*** Information supplied Section Begins ***

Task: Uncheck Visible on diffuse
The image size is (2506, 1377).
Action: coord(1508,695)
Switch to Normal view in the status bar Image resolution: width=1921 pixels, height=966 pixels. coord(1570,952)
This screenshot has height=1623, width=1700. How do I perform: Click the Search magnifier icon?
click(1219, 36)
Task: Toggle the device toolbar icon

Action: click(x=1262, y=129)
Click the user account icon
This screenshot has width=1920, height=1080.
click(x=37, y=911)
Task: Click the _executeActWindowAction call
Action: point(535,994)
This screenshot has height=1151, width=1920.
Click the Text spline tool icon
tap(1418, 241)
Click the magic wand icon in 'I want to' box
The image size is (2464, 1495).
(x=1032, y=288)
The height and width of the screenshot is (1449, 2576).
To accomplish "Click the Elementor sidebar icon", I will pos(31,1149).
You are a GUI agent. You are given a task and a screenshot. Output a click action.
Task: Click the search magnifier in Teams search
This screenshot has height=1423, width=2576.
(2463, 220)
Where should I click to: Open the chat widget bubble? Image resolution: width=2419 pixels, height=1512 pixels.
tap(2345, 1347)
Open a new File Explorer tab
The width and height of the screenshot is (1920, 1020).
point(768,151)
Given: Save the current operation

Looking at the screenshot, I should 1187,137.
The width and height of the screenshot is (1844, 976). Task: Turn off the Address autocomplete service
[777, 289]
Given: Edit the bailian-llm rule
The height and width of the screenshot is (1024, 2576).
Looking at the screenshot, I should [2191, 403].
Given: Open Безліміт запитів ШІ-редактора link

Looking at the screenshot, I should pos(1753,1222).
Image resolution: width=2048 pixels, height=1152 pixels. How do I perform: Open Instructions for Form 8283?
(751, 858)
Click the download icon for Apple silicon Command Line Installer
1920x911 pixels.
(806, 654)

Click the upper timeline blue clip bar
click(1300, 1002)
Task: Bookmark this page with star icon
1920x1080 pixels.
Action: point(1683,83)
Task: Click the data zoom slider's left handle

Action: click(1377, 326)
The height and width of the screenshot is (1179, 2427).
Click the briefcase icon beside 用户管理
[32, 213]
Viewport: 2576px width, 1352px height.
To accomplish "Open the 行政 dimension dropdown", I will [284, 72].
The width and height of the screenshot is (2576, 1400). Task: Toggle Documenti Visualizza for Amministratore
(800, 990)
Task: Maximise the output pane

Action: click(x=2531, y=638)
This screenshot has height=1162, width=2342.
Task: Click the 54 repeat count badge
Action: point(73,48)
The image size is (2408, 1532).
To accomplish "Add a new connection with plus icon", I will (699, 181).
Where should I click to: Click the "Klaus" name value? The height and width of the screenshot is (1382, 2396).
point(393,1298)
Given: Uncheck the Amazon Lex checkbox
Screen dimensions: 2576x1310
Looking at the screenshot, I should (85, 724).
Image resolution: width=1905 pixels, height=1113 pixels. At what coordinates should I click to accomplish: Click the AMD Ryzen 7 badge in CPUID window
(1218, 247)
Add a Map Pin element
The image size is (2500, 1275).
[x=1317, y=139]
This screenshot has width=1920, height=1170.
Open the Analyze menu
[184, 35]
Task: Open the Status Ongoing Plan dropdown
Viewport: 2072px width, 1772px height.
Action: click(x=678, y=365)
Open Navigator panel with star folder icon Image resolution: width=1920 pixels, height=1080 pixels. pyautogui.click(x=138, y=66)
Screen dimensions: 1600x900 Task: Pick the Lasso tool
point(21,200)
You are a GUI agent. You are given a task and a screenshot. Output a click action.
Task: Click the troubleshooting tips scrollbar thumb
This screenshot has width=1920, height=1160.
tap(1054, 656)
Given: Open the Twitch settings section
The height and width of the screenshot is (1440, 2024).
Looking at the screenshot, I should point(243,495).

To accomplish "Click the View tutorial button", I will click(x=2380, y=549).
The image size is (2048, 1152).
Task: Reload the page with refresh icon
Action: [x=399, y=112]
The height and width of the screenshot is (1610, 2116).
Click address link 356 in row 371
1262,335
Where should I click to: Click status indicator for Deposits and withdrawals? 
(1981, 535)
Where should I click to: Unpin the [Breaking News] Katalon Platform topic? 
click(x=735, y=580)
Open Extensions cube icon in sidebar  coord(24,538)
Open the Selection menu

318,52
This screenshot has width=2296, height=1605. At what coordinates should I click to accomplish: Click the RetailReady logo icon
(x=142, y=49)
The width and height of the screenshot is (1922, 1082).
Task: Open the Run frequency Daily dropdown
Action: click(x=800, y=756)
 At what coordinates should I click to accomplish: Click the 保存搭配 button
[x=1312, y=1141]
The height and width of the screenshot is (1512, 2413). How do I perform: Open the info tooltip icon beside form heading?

*** Information supplied Section Ends ***

* Exercise objective *
Take the lines above from the first through the one containing "Task: Bookmark this page with star icon" and reproduce them exactly; include nothing else.

* Completed task *
Task: Uncheck Visible on diffuse
The image size is (2506, 1377).
Action: coord(1508,695)
Switch to Normal view in the status bar Image resolution: width=1921 pixels, height=966 pixels. coord(1570,952)
This screenshot has height=1623, width=1700. How do I perform: Click the Search magnifier icon?
click(1219, 36)
Task: Toggle the device toolbar icon

Action: click(x=1262, y=129)
Click the user account icon
This screenshot has width=1920, height=1080.
click(x=37, y=911)
Task: Click the _executeActWindowAction call
Action: point(535,994)
This screenshot has height=1151, width=1920.
Click the Text spline tool icon
tap(1418, 241)
Click the magic wand icon in 'I want to' box
The image size is (2464, 1495).
(x=1032, y=288)
The height and width of the screenshot is (1449, 2576).
To accomplish "Click the Elementor sidebar icon", I will pos(31,1149).
You are a GUI agent. You are given a task and a screenshot. Output a click action.
Task: Click the search magnifier in Teams search
This screenshot has height=1423, width=2576.
(2463, 220)
Where should I click to: Open the chat widget bubble? Image resolution: width=2419 pixels, height=1512 pixels.
tap(2345, 1347)
Open a new File Explorer tab
The width and height of the screenshot is (1920, 1020).
point(768,151)
Given: Save the current operation

Looking at the screenshot, I should 1187,137.
The width and height of the screenshot is (1844, 976). Task: Turn off the Address autocomplete service
[777, 289]
Given: Edit the bailian-llm rule
The height and width of the screenshot is (1024, 2576).
Looking at the screenshot, I should [2191, 403].
Given: Open Безліміт запитів ШІ-редактора link

Looking at the screenshot, I should pos(1753,1222).
Image resolution: width=2048 pixels, height=1152 pixels. How do I perform: Open Instructions for Form 8283?
(751, 858)
Click the download icon for Apple silicon Command Line Installer
1920x911 pixels.
(806, 654)

Click the upper timeline blue clip bar
click(1300, 1002)
Task: Bookmark this page with star icon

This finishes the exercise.